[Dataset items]
-- Opening Marker --

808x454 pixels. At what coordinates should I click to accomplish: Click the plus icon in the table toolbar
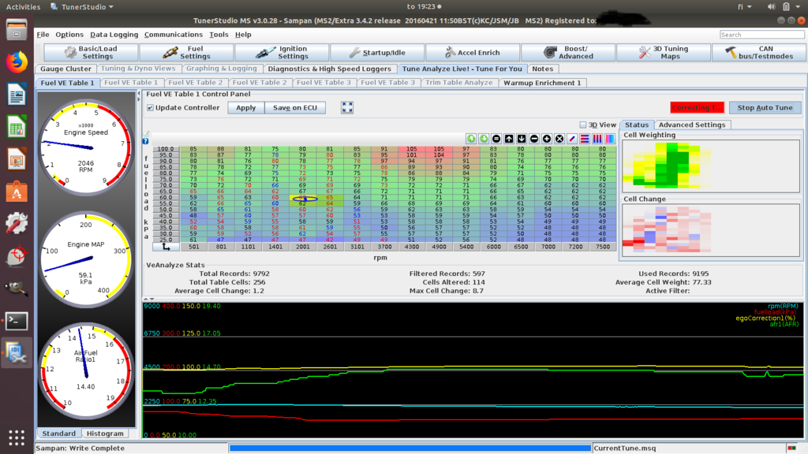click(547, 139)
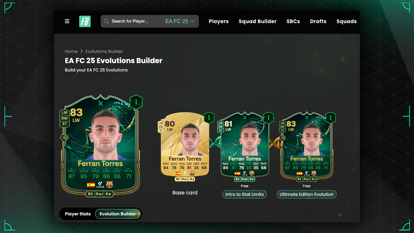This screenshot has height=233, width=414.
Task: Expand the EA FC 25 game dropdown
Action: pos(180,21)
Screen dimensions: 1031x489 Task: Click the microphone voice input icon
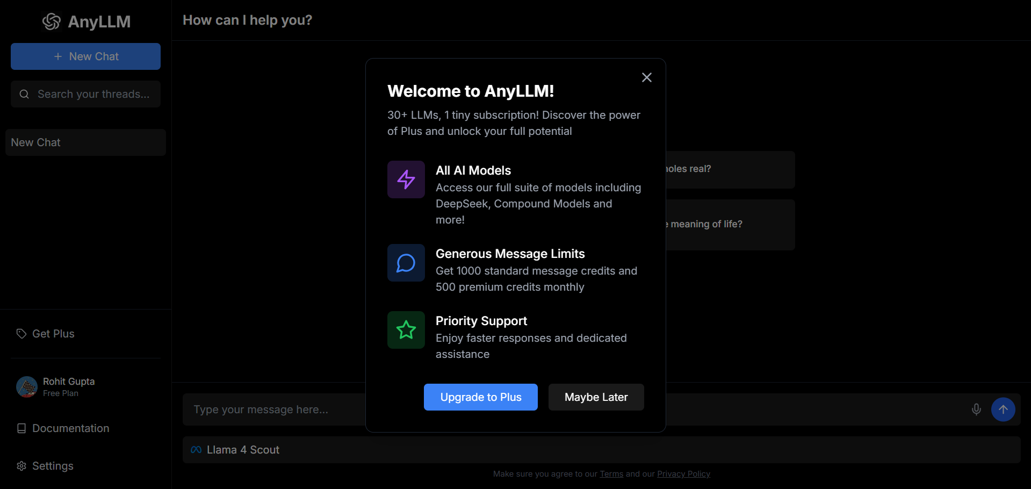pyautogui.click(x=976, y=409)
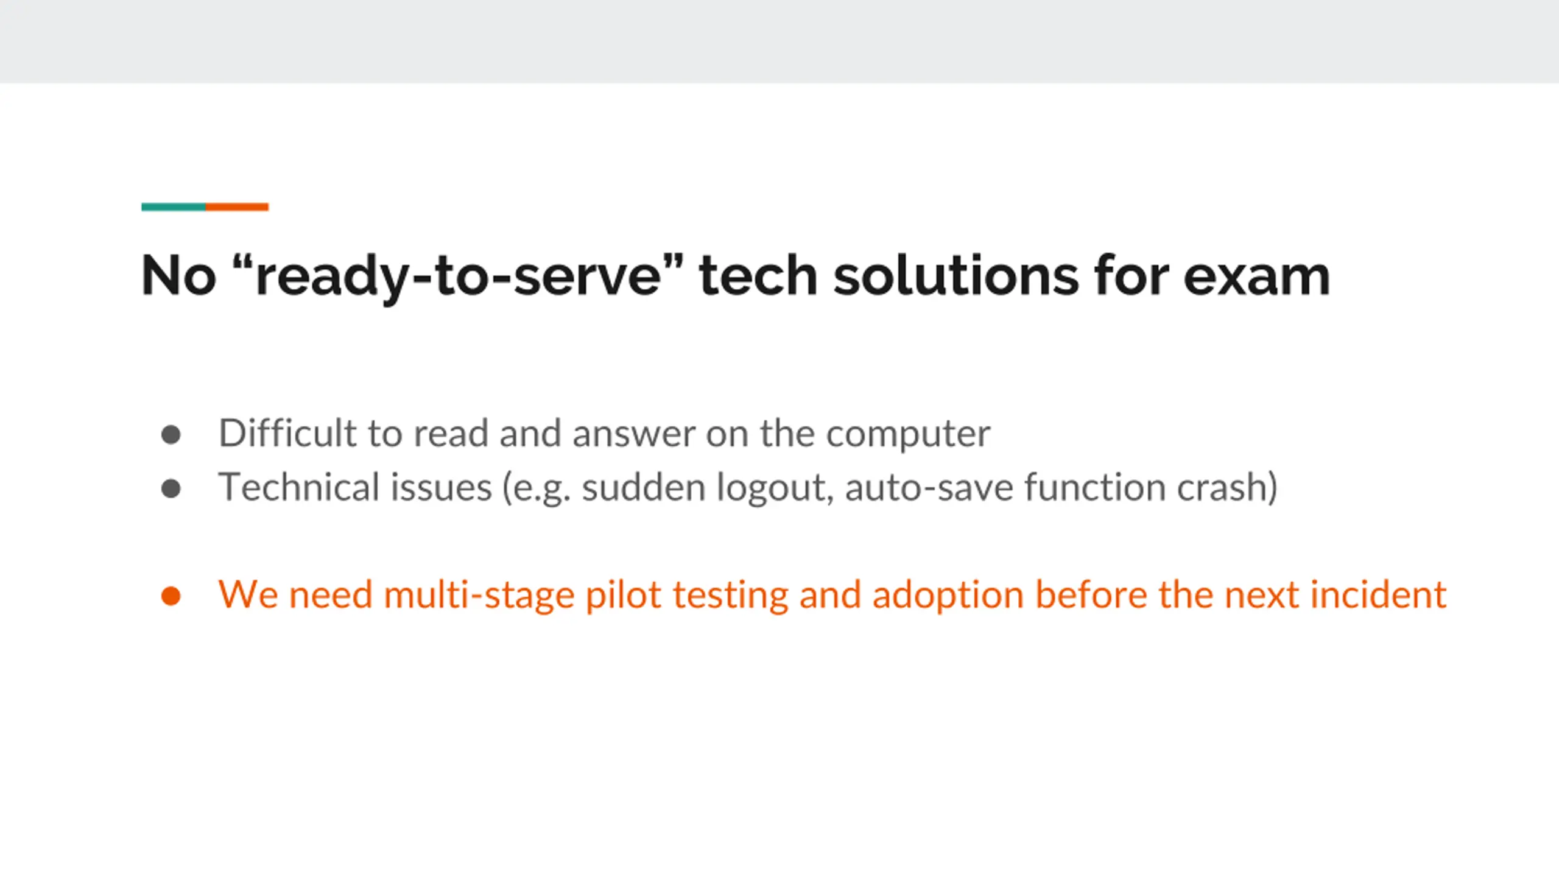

-- Closing Marker --

Repeat only the lines from the one holding "Screen dimensions: 1031x489" through the last line of the data, inclusive. Keep the pictures out.

Screen dimensions: 1031x489 Task: Click the microphone voice input icon
pyautogui.click(x=976, y=409)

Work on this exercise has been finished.